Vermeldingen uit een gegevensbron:
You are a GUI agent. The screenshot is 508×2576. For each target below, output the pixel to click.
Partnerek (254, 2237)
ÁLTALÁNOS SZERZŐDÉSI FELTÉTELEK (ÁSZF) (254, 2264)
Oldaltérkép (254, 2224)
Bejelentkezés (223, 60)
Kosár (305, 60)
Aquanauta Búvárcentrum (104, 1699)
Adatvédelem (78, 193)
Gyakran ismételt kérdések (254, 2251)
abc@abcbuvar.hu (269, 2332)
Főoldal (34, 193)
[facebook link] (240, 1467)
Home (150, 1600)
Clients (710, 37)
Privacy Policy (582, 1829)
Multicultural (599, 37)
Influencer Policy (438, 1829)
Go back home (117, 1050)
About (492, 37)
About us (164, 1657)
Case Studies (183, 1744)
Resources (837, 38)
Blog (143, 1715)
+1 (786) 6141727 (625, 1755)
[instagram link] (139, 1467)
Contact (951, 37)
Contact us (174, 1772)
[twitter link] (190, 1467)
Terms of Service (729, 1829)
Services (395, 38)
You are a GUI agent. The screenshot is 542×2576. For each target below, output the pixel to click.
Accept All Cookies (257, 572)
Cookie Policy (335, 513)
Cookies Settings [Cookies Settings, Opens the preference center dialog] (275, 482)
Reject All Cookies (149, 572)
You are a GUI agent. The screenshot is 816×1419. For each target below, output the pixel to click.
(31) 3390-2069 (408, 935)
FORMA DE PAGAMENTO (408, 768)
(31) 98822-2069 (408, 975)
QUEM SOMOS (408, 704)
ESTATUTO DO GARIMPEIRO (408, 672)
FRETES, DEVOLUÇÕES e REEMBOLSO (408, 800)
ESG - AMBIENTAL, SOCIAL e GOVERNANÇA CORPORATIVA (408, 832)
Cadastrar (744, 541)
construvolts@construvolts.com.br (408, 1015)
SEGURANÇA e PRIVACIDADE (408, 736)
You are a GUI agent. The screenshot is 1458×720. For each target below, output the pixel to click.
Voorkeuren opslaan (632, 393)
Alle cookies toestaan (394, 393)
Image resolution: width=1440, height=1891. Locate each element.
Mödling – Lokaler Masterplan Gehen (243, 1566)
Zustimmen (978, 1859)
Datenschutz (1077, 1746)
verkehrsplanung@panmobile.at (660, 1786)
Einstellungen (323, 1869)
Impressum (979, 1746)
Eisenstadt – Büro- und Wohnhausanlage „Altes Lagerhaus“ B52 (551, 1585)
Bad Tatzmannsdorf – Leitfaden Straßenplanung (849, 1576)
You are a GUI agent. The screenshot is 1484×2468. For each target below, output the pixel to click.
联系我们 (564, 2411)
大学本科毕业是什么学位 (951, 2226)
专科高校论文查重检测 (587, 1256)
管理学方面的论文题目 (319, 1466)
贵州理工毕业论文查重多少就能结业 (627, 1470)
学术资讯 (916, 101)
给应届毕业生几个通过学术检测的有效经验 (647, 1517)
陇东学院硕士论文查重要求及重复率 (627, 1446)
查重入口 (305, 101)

→ WAT WORDT GEVRAAGD
Geef het deel dat begint bij de eerste regel van de vermeldingen en eindigt met de regel die "Clients (710, 37)" bevat letterlijk terug, beide uiteinden inbegrepen.

→ JUISTE UITVOER
You are a GUI agent. The screenshot is 508×2576. For each target below, output the pixel to click.
Partnerek (254, 2237)
ÁLTALÁNOS SZERZŐDÉSI FELTÉTELEK (ÁSZF) (254, 2264)
Oldaltérkép (254, 2224)
Bejelentkezés (223, 60)
Kosár (305, 60)
Aquanauta Búvárcentrum (104, 1699)
Adatvédelem (78, 193)
Gyakran ismételt kérdések (254, 2251)
abc@abcbuvar.hu (269, 2332)
Főoldal (34, 193)
[facebook link] (240, 1467)
Home (150, 1600)
Clients (710, 37)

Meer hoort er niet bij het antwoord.